As soon as the domains come off your list, they will come out of the SURBL. IOW the SURBL is built dynamically from your domain list.
That said, processing things here automatically may be a bit quicker than going through Bill's more manual procedure. Maybe I should assume we will do the merging here.
Also I'm somewhat concerned about "netblocks" going to SURBLs for a couple reasons:
1. SURBLs are largely domain name based. They're meant to block domains (or IP addresses) appearing in URIs. They're not meant to block resolved domains, sender domains or mail sender IP addresses. Remember that there's no name resolution being done on the client side. A domain in a URI will ***not*** be resolved into an IP address. If the URI has an IP address like: http://1.1.1.1/ then 1.1.1.1 is what should be checked against the SURBL. In other words SURBLs are used to check whatever happens to appear in the URI, where that's most often an unresolved domain name.
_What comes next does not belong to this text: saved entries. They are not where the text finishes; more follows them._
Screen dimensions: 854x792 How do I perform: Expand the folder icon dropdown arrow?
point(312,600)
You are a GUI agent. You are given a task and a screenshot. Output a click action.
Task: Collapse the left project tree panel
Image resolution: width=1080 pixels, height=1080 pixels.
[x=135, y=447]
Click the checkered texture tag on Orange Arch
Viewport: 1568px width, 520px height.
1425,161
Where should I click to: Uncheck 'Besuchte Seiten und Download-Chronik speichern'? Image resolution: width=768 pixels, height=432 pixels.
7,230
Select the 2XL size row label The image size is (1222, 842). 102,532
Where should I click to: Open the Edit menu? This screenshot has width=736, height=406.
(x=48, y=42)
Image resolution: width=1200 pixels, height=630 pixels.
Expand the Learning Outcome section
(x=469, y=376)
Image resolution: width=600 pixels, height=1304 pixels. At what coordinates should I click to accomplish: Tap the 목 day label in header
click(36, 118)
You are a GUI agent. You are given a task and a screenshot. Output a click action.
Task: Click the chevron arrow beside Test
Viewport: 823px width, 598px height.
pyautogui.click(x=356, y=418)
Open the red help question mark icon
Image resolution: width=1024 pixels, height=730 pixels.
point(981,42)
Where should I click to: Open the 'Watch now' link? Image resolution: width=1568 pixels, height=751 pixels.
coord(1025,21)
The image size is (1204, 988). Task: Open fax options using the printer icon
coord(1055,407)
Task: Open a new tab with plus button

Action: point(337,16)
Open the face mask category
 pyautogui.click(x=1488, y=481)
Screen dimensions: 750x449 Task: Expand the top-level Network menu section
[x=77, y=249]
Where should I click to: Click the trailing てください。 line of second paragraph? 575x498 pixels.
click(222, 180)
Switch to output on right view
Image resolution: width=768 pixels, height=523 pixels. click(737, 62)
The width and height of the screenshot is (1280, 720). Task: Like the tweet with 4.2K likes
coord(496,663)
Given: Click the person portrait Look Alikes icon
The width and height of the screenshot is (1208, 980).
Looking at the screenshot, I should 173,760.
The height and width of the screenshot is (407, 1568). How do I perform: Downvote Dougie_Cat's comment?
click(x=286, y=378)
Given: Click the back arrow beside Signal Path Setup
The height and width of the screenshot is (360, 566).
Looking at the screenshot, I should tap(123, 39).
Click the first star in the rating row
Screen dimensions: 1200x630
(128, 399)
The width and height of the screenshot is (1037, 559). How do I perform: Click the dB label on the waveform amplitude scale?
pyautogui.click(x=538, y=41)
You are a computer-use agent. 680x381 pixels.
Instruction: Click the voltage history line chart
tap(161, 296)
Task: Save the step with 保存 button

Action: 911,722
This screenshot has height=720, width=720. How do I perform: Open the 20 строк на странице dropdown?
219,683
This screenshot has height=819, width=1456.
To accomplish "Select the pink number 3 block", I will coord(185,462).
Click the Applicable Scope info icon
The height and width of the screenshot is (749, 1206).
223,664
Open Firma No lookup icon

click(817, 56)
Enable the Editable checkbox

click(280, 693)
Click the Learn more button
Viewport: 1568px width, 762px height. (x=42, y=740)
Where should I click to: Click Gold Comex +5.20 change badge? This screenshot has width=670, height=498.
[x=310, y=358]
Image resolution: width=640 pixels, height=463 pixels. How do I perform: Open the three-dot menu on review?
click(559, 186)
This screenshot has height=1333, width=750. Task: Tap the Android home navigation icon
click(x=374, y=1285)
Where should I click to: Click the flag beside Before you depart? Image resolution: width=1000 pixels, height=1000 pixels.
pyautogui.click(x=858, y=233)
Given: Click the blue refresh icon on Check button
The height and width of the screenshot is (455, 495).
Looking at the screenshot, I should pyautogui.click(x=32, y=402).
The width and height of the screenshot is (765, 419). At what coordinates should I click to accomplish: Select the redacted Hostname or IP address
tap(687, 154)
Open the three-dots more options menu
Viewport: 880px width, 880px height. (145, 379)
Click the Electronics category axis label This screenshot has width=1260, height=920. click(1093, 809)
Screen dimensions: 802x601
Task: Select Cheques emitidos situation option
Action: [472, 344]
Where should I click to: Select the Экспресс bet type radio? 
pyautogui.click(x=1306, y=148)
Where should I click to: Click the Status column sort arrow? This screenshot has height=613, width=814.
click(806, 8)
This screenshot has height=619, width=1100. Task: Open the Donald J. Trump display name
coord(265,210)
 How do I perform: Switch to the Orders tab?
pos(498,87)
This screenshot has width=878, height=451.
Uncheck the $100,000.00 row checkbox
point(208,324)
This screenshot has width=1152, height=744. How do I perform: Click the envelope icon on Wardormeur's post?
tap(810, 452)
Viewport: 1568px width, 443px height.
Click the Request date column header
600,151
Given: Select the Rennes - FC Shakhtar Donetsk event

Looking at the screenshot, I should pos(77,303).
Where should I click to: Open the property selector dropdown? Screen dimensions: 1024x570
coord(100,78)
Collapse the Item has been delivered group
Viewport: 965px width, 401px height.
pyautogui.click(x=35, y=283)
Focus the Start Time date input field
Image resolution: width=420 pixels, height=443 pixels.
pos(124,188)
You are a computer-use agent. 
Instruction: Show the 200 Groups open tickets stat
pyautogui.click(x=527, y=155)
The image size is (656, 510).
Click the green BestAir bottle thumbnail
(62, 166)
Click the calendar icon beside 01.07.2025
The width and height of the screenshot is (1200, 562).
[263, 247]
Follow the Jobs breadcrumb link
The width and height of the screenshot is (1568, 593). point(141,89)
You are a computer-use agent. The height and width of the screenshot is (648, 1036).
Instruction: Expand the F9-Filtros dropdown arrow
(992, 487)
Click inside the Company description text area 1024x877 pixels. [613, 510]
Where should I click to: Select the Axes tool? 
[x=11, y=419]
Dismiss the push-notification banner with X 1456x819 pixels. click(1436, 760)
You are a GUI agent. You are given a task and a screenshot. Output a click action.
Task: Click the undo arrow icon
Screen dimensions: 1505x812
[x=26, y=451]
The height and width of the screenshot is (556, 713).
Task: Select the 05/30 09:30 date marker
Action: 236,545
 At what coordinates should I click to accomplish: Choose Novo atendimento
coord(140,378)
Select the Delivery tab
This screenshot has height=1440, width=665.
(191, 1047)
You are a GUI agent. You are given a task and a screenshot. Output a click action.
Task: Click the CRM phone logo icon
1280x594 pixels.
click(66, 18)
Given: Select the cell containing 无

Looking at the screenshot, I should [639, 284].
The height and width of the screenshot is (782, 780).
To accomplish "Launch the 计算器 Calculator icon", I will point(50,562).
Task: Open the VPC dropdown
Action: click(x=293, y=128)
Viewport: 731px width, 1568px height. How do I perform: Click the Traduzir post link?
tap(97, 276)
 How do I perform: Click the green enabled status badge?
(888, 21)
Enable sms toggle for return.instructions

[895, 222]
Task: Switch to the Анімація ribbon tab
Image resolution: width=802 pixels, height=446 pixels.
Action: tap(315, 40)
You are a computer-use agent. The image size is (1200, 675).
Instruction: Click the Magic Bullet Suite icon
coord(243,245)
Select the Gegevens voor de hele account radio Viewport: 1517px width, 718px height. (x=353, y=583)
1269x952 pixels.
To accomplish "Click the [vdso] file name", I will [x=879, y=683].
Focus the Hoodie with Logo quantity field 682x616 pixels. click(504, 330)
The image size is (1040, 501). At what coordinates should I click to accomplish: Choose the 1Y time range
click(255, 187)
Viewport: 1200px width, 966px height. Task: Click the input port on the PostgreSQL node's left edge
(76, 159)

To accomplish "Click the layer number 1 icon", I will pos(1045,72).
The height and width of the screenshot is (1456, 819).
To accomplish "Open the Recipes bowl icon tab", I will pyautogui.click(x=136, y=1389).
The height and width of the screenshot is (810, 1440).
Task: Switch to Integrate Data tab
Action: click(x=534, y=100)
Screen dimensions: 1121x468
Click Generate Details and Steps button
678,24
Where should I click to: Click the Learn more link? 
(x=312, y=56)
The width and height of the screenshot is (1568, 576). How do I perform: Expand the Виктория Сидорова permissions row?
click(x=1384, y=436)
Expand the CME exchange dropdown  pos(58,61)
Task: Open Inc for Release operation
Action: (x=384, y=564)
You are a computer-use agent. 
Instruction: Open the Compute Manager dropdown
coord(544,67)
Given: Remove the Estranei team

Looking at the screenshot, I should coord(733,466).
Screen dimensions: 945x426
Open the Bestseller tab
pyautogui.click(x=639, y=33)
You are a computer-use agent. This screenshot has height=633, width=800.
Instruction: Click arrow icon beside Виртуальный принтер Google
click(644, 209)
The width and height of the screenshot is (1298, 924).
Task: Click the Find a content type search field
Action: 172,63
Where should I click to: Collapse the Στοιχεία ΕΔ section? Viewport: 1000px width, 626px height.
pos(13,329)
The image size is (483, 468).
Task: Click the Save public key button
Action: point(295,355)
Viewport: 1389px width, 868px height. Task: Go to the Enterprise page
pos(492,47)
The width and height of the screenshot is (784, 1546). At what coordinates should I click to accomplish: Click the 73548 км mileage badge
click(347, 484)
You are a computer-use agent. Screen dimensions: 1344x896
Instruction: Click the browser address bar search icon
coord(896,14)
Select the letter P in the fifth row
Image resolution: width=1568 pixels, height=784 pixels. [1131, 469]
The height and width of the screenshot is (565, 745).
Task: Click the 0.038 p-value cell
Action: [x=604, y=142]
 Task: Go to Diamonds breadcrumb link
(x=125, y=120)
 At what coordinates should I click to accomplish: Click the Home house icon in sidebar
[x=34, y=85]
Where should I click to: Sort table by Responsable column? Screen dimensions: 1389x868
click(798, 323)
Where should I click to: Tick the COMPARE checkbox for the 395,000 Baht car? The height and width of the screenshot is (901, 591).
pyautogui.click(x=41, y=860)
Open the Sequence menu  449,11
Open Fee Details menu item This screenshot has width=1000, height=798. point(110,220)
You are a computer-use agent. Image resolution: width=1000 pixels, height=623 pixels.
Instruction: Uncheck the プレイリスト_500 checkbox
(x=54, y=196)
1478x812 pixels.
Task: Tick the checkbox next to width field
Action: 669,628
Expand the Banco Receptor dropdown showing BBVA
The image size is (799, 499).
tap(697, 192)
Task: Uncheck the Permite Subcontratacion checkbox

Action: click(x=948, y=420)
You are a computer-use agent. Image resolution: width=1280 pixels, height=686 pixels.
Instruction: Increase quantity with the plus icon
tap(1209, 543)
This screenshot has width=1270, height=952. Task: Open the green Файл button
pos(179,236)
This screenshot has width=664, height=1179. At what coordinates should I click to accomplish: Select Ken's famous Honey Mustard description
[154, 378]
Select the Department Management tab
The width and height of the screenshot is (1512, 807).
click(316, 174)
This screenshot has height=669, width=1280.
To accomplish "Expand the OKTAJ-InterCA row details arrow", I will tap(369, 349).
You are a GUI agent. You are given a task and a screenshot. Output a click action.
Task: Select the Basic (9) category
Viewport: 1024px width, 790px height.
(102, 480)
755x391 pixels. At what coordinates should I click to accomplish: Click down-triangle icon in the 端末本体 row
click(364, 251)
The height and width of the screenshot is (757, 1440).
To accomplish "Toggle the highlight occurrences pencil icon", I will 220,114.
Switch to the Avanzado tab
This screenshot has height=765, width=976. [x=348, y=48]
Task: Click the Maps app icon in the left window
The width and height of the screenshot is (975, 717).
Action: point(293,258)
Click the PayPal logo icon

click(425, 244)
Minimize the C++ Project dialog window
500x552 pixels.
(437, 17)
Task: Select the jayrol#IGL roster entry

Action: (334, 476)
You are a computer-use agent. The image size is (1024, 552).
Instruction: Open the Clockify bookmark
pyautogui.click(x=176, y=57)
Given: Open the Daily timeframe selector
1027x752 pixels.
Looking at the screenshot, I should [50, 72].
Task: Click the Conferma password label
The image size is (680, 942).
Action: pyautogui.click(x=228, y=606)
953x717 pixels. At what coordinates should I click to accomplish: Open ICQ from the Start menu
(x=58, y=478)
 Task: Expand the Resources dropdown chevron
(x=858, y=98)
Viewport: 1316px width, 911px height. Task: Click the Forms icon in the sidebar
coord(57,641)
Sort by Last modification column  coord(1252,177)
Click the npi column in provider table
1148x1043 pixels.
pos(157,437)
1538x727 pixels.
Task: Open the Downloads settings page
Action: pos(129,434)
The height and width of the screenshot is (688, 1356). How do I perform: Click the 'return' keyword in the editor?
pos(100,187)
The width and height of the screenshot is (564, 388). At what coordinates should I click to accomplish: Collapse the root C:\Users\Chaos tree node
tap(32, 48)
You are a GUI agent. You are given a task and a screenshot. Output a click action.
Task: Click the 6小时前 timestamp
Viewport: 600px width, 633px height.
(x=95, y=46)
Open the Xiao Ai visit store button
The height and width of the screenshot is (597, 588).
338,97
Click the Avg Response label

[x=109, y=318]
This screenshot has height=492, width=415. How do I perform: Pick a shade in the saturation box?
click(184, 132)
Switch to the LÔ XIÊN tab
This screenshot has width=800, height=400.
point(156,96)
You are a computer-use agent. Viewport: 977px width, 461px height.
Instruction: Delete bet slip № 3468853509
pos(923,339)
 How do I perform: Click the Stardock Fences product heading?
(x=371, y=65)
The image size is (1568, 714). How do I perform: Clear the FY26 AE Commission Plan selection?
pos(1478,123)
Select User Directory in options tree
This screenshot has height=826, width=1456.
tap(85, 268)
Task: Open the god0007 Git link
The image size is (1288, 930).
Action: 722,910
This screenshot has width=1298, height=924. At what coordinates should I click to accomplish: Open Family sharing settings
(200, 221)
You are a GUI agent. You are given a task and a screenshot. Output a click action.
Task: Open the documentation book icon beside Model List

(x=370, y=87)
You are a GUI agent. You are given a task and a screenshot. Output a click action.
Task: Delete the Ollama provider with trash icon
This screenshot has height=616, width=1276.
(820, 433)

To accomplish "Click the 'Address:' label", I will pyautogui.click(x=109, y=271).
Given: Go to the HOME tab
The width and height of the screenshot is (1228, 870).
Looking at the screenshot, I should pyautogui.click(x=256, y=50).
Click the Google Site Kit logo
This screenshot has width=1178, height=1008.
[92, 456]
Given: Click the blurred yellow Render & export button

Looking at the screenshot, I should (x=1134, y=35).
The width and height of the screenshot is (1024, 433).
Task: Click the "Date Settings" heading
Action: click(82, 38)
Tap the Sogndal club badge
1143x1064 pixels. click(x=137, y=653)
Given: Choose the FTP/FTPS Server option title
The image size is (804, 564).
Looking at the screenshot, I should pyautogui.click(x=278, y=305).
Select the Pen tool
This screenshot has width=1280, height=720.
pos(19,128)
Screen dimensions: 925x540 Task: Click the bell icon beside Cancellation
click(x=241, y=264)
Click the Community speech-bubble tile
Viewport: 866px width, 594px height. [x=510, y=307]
2. Address blocks imply more than one address, i.e. networks. SURBLs so far have not included any networks, only the occasional web hosting IP address mentioned above. It is possible to list blocks in various limited ways, and that may be useful for SURBLs to do in a few cases, but we have not done so because it doesn't fit the model above as well as it does for purely number-based regular LHS RBLs.
3. Address blocks also imply a range of addresses, where SURBLs generally have listed a few individual addresses that spammers are foolish enough to use in their spam URIs. Those are a very small minority of cases. Our approach is more specific, perhaps a little too specific to deal with a few cases, but that's how it was built.
As far as creating additional SURBL's go, I think the less lists kept overall the better, it's much kinder on bandwidth & end users system performance.
Can you give us an idea of how many records might go onto the list? I realize all the data feeds may not be up and running yet, but a general idea could be useful.
Jeff C.